Problem: Nobody knew which version was truly in production.

Stopgap: Git or S3 versioning for files, but no link to experiments/data.

Even if multiple versions existed, production systems sometimes pointed to the wrong one.

Problem: Silent failures, misaligned experiments vs prod results.

Stopgap: Hardcoding file paths or timestamps — brittle and error-prone.

Preprocessing done in notebooks was re-written differently in prod code.

Problem: Same model behaves differently in production.

Stopgap: Copy-paste code snippets, but no guarantee of sync.

Results scattered across notebooks, Slack messages, spreadsheets.

Problem: Couldn’t reproduce “that good accuracy we saw last week.”

Stopgap: Manually logging metrics in Excel or text files.

Same code/data gave different results on different machines.

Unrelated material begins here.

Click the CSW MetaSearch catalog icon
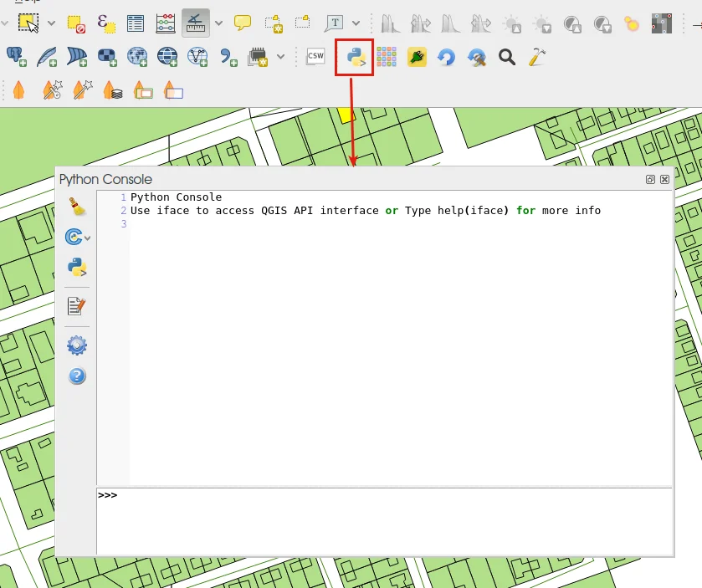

Problem: No control of data versions, package dependencies, or random seeds.

Stopgap: Virtualenvs, requirements.txt — helped a bit but not full reproducibility.

Once deployed, no one knew if the model degraded over time.

Problem: Models silently failed due to data drift or concept drift.

Stopgap: Occasional manual performance checks, but no automation.

Models trained in notebooks failed under production loads.

Problem: Couldn’t handle large-scale data or real-time inference.

Stopgap: Batch scoring jobs on cron — but too slow for real-time use cases.

Data Scientists, Engineers, Ops worked in silos.

Problem: Miscommunication -> wrong datasets, broken pipelines, delays.

Stopgap: Jira tickets and handovers — but still slow and error-prone.

No audit trail of which model made which prediction.

Problem: Risky for regulated domains (finance, healthcare).

Stopgap: Manual logging of predictions — incomplete and unreliable.